At issue was the state's 1896 law that calls for a prison sentence of at last seven
years—and, potentially, up to 20 years—for anyone found guilty of engaging in oral
or anal sex, defined by the law as "an abominable and detestable crime against
nature.''
Arguing for the bill, Ajello said it is too often used in rounding up men engaged in
homosexual sex. "When an arrest is made, a story written, lives are hurt.''
The law is an anachronism, Ajello said, that is selectively enforced, a relic of
"the Victorian era.''
And Ajello invoked noted American jurists Oliver Wendell Holmes and Louis Brandeis. On
behalf of privacy, Brandeis said famously that "the right most valued by civilized
men is the right to be left alone.''
Quoting Holmes, Ajello said: "It is revolting to have no better reason for a rule
of law than that it was laid down in the time of Henry IV. It is still more revolting if
the grounds on which it was laid have vanished long since and the rule simply persists
from blind imitation of the past.''
Opposing repeal was Rep. Harold Metts, D-Providence, who cited the Bible and Christian
religious principles.
Metts said that repealing the law would amount to a "compromise with the devil . .
. When we sin we become abominable and detestable.''
Repealing the law would be tantamount to state sanction of homosexual sex acts, Metts
said.
Metts said he came to his position after reading the Bible, fasting and praying.
Societies that allow such sexual practices wither from within, Metts said, their civic
culture fractured by godlessness and "moral and civil decline.''
Metts said he was upset by public displays of sex acts in parks, but Ajello countered
that other laws—such as lewd and lascivious conduct and disorderly conduct—already
on the books can be used to deter public sex.
Over the years the state Supreme Court has upheld the "abominable and detestable''
law, even as courts in other states threw out similar statutes.
But in the recent Block Island rape trial, sodomy charges against Edward F. McGovern—who was eventually acquitted of all charges—were dismissed by Superior Court Judge
Frank J. Williams.
Judge Williams ruled that the state's sodomy law violates the equal-protection clause
of the state Constitution because it treats married and unmarried couples differently.
Arguing for repeal, Rep.

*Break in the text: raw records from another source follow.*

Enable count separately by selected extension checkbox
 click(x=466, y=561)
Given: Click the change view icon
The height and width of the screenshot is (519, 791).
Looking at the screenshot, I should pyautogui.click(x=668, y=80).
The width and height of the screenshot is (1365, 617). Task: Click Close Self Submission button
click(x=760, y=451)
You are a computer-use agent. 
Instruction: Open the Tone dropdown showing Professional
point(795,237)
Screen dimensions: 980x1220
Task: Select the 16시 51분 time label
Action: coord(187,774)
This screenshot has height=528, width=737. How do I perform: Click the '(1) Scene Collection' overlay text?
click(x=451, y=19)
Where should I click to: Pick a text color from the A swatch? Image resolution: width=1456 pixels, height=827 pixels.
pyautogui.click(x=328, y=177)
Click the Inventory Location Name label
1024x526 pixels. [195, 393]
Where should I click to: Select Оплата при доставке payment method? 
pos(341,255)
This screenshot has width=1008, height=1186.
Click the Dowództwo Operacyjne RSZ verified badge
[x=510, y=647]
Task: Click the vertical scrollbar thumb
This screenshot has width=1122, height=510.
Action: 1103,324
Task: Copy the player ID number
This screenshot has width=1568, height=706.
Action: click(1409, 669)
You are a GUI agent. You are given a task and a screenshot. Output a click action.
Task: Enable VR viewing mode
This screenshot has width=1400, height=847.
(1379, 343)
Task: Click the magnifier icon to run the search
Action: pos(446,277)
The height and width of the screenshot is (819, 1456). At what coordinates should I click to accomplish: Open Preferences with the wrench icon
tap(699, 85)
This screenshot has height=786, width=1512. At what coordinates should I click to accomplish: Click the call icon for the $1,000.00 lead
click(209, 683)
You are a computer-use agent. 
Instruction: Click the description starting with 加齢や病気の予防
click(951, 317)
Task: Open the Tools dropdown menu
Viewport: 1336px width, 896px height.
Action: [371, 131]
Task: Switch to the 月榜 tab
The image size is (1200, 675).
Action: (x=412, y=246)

Denise Aiken-Salandria, D-Warwick, said that the only way that
some handicapped and wheelchair-bound Rhode Islanders can experience sexual pleasure is
through practices that are proscribed by the sodomy law.
The state attorney general's office too often charges a defendant with a violation of
the state's sodomy laws when it does not have sufficient evidence to make a tougher
charge, such as sexual assault, stick in court, said Rep. David Cicilline, D-Providence, a
criminal defense lawyer.
"If the attorney general . . . does not have sufficient evidence to bring charges
they ought not to be brought,'' Cicilline said.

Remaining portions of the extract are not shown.